Ab 15. Dezember und dann im 15-Tage-Intervall bis zum letztmöglichen Termin am 1. April 2021 wird die Höhe der Rückerstattung von Saisonskipässen von Dolomiti Superski im Verhältnis zur Restdauer der Saison angepasst.

Beispiel: Bei einem Lockdown innerhalb 15. Dezember inbegriffen erfolgt eine Rückerstattung von 85 Prozent des vom Kunden gezahlten Skipasspreises. Die nächste Anpassung erfolgt am 31. Dezember, sodass ab 1. Januar die Rückerstattung 70 Prozent beträgt. Ab Anfang April gibt es keine Rückerstattung mehr.

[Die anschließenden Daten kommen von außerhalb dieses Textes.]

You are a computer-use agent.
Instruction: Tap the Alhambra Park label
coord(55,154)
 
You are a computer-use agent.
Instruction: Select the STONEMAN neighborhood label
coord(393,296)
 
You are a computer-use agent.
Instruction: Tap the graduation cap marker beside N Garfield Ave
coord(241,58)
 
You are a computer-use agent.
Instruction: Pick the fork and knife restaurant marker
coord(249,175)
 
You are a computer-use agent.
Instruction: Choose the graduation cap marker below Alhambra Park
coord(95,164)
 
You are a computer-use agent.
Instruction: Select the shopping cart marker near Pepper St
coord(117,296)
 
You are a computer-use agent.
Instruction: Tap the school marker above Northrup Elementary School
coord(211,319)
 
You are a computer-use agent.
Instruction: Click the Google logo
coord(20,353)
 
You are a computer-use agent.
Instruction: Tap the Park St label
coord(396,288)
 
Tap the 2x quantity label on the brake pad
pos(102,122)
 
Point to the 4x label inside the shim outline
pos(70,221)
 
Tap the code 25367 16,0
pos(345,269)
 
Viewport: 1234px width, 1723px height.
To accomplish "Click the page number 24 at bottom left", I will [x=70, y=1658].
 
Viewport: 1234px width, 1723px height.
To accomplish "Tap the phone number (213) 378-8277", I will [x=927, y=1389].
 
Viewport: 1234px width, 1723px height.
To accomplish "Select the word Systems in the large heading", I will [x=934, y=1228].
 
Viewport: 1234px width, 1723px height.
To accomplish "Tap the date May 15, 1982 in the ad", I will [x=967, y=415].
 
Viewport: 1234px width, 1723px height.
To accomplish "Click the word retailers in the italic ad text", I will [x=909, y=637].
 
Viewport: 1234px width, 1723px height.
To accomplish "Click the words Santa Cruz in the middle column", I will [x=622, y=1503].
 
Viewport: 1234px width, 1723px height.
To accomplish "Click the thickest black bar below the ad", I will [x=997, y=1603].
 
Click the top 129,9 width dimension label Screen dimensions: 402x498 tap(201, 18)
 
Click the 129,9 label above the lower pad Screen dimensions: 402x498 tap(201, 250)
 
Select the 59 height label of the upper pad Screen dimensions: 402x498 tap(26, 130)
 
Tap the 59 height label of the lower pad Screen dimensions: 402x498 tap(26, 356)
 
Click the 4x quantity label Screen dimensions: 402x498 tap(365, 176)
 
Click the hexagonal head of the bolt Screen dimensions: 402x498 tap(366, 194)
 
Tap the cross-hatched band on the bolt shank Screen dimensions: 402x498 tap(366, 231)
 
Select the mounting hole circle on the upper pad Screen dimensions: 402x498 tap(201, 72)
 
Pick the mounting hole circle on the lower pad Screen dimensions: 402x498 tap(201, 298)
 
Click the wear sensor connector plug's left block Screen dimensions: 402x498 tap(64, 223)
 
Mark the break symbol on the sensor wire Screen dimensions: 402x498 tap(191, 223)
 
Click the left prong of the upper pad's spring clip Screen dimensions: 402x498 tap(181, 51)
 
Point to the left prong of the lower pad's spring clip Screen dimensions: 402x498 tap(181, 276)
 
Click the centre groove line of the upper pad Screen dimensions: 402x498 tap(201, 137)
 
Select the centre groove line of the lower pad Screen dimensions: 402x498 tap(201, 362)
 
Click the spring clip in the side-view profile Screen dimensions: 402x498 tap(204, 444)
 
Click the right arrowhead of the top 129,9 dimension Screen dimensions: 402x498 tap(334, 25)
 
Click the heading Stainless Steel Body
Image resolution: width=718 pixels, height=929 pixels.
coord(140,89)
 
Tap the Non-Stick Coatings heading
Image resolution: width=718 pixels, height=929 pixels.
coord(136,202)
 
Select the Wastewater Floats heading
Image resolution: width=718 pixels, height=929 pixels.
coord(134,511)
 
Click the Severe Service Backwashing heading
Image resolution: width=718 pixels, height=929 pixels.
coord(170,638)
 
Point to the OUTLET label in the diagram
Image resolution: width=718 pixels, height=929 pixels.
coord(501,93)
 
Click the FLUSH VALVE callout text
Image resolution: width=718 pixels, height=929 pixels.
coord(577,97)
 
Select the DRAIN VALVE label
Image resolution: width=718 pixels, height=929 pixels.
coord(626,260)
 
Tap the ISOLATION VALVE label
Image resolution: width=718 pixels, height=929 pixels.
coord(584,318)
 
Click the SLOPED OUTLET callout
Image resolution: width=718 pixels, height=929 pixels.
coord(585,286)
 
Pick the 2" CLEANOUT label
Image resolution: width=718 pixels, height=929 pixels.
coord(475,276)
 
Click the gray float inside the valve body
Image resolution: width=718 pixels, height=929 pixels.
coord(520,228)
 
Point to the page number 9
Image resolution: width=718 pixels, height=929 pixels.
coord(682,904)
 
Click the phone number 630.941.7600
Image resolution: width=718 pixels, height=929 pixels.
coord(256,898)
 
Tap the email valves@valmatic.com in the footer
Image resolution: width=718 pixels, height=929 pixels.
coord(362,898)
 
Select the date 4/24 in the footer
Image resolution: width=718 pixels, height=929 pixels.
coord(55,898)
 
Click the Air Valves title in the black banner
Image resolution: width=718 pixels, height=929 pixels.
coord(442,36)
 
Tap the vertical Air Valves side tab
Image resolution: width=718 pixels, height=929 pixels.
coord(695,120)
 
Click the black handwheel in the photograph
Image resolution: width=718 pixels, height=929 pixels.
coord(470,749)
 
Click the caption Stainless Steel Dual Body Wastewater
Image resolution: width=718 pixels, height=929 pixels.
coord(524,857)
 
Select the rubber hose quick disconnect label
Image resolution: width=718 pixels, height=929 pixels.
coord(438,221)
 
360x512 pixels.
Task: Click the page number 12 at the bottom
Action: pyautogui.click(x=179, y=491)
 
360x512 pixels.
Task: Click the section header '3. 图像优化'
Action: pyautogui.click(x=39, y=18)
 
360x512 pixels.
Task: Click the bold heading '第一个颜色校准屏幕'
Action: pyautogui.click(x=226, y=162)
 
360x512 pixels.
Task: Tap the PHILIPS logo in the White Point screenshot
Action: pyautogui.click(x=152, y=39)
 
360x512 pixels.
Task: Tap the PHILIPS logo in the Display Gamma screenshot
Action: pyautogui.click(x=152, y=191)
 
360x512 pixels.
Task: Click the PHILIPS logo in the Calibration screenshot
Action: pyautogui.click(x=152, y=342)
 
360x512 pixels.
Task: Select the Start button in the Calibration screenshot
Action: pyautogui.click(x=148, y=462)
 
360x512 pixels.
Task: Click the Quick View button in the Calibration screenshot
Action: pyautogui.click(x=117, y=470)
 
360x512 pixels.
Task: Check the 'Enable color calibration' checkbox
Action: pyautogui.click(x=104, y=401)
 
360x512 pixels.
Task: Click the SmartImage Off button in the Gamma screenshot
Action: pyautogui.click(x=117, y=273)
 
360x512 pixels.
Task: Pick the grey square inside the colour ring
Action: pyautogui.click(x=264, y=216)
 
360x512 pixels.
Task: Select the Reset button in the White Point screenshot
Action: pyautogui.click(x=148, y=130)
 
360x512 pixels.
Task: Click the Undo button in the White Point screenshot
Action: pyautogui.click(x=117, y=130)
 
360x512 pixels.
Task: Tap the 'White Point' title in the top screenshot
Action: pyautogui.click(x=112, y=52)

Ein ähnliches Rücktrittsrecht wird auch den Haltern von Mehrtagespässen von Dolomiti Superski zuerkannt.

Ausweitung des Online Shops

Der Zugang zu den Liften und Pisten soll für die Gäste so direkt und bequem wie möglich gestaltet werden.

Aus diesem Grund wurde der Online Shop auf der Internetseite dolomitisuperski.com neu gestaltet und die Möglichkeit geschaffen, fast alle Skipassarten online kaufen zu können, um Warteschlangen an den Kassen und somit Menschenansammlungen bestmöglich zu vermeiden.

Besucherfrequenz an den Liften in der App


Sowohl in der neuen App von Dolomiti Superski als auch auf der 3D-Skikarte auf der Internetseite findet der Gast die innovative Skiers Map, welche die Besucherfrequenz an den Liften anzeigt.

Das Tool misst den Auslastungs-Prozentsatz des Liftes in der Zeit, sodass der User die Wartezeiten einschätzen und die beste Zeit für die Liftbenutzung wählen kann. Warteschlangen und Menschenansammlungen können somit leichter vermieden werden.

Regelung der Wartezeiten an den Liften

Auch die Regelungen während der Wartezeit an den Liftstationen fallen in die Kompetenz der zuständigen Behörden. „In jedem Fall sensibilisiert Dolomiti Superski seine Mitgliedsgesellschaften, damit diese von sich aus, geeignete Maßnahmen ergreifen, um die Einhaltung der Abstandsregeln zu garantieren, wo dies möglich ist und gegebenenfalls das Tragen der Schutzmaske fördern“, so der Skiverbund.